Yine bir su kovası, domuz kılları ile yapılmış olan bir fırça ile boyanmış olur da, boya kuruyarak suda boyadan bir iz kalmazsa, yine kova temiz sayılır; onunla kuyudan su çıkarılabilir. O kıllardan az bir miktar suya düşse de, su bozulmuş olmaz. Bu hüküm İmam Muhammed'e göredir. Tercih edilen de bu görüştür. İmam Ebû Yusuf'a göre, bu kıllar içine düştüğü suyu bozar. Çünkü bu kılların kullanılışı bir zaruret sebebiyle caiz görülmüştür. Bunların su içine düşmeleri zaruret dışında kalır. Bu kılların fırça olarak kullanılmaları da hoş görülmemektedir. Bunların yerine kullanılacak başka bir şey bulunduğu zaman, kullanılmamaları şübhesiz ki daha iyidir.
Şunu da belirtelim ki, bir şeyin temiz sayılması, onun yenip içilmesinin helal olmasını gerektirmez. Nice zehirli sular ve nice sarhoşluk veren otlar vardır ki, bunlar temiz oldukları halde yenip içilmeleri haram bulunmaktadır.
(Malikî'lere göre, köpek ile domuz dahil, her canlı hayvanın bedeni temizdir.)
Domuzdan başka olarak boğazlanıp kanları akıtılan bütün hayvanların deri, ciğer, yürek, dalak ve damarları ile etleri arasında kalıp akmayan kanları temizdir. Bu boğazlamanın din usulüne göre yapılmış olması görüşü daha kuvvetlidir. Bit, pire ve tahta kurusu kanları da böylece pis değildir.

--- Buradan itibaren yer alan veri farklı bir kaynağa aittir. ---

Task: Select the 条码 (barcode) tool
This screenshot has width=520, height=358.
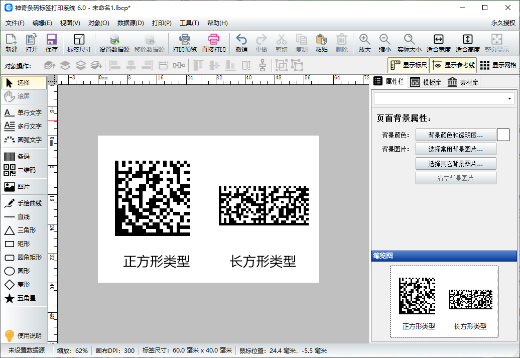Action: coord(24,157)
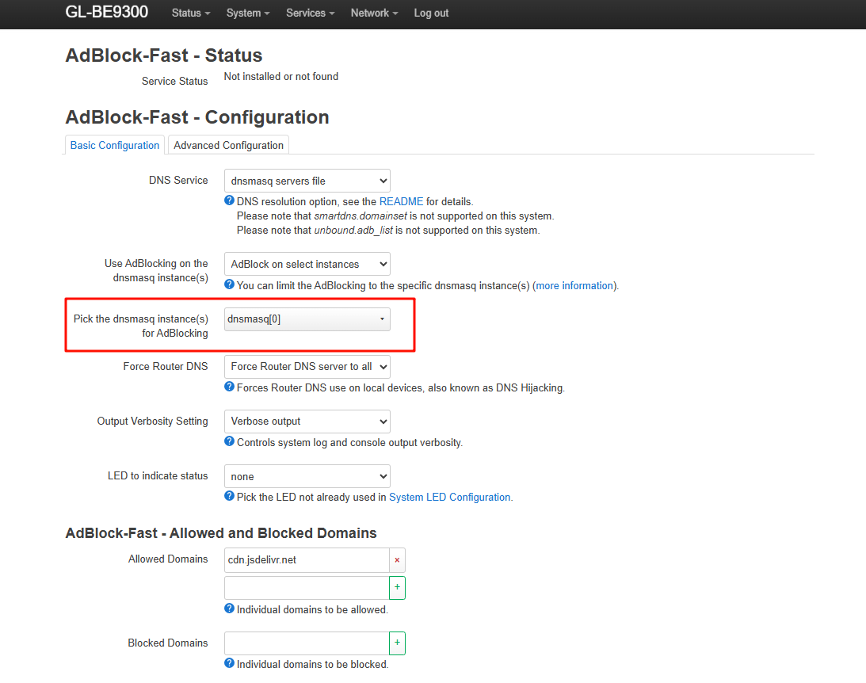Image resolution: width=866 pixels, height=683 pixels.
Task: Open the Network menu
Action: (x=374, y=13)
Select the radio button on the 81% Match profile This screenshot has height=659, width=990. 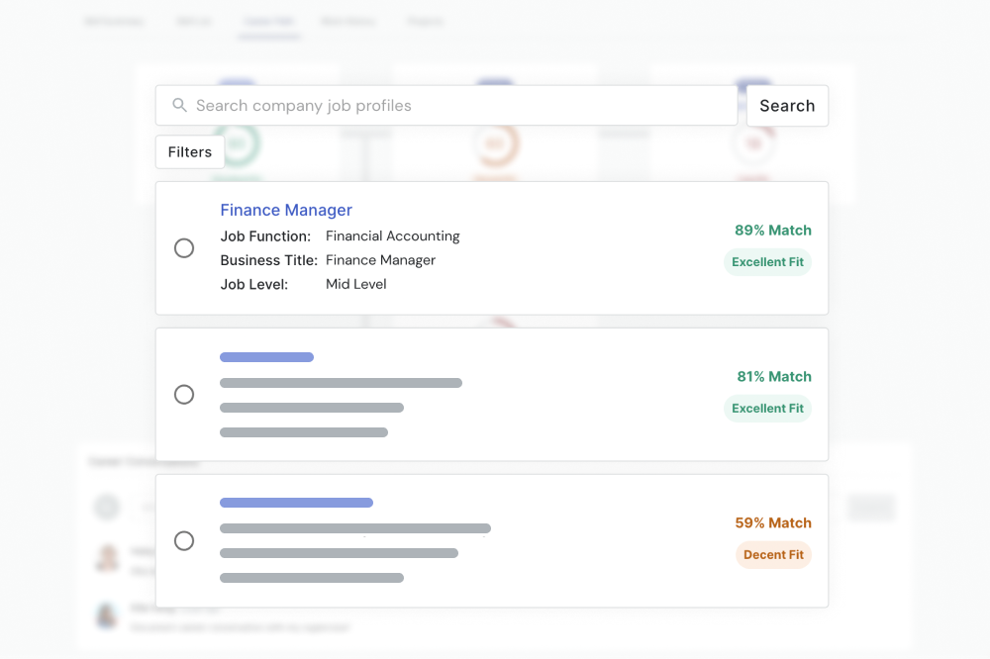tap(184, 394)
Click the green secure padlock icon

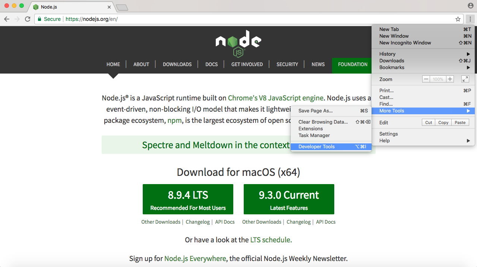pyautogui.click(x=40, y=19)
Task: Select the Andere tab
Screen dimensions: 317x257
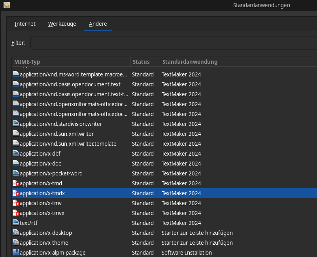Action: (x=98, y=24)
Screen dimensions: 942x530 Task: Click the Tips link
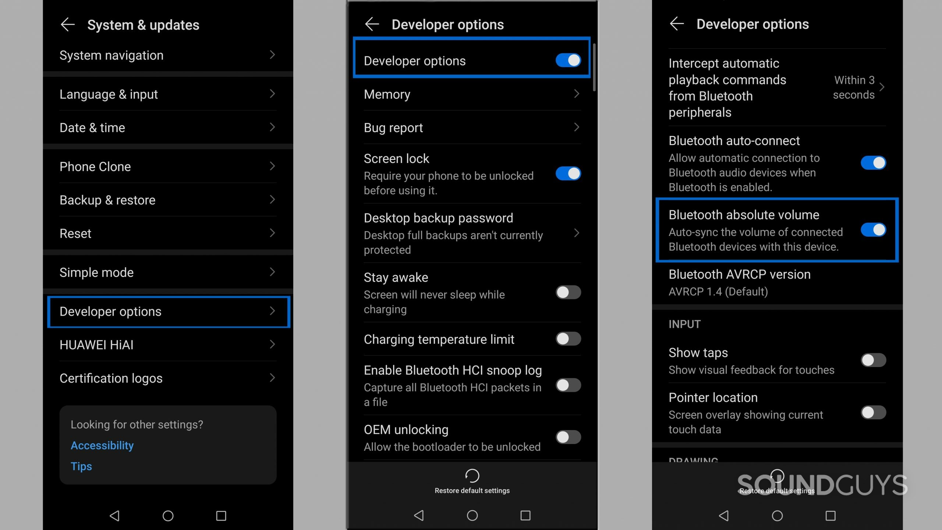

Su içinde yaşayan hayvanlardan suda ölen balıklar ve diğer hayvanlar temizdir. Bununla beraber bu deniz hayvanlarından bir kısmının yenmesi haramdır. Sekizinci kitaba bakılsın.
Domuzdan başka olan hayvanların, boynuz, tırnak, kemik, kıl ve tüyleri gibi içlerine kan girmeyen organları ve tabaklanan derileri hayvanların ölümleriyle pis olmaz. Sahih olan görüşe göre, sinirleri temiz değildir. Çünkü bunlarda acı duyacak kadar bir canlılık bulunmuştur.
Misk kedisi temizdir, yenmesi de helaldır. Miskin göbeği de temizdir. Zibad denilen yağ da temizdir.
Henüz ot yememiş süt kuzularının kursakları temizdir. Bunlar ister boğazlansın, ister boğazlanmasınlar, bunlardan peynir mayası yapılabilir.
Tavuğun ölümünden sonra çıkan yumurta temizdir, yenebilir. Ölmüş bir koyunun memesinden çıkan süt de temizdir. Bu süt İmam-ı Azam'a göre içilebilir. İki imama (Ebû Yusuf ve Muhammed'e) göre süt temiz ise de memenin pis olmasından dolayı içilmez.
Kokmuş et, ekşimiş yemek, acılaşmış yağ, kokup kurtlanmış et veya peynir bu durumda temizliğini kaybetmiş olmaz. Fakat bunların zararı olmaları itibariyle yenmeleri uygun olmaz.
Ev kedilerinin sidiği, dokunduğu kapları ve içine düştüğü suyu pisleştirir. Bir zaruret olduğu için elbiselere dokunması ile elbise pis sayılmaz.
Yine farelerin de sidiği suları temizlikten çıkarır. Ancak yenecek ve içilecek şeylere az miktarda dokunan fare sidikleri ve tersleri, yiyecek ve içeceklerde tadları belirmeyince bağışlanmıştır. Çünkü bunlardan korunmak zordur. Diğer bir görüşe göre, hem kedinin hem de farenin sidikleri suları da bozar, elbiseleri de bozar. Bunun için ihtiyat yolunu seçmelidir.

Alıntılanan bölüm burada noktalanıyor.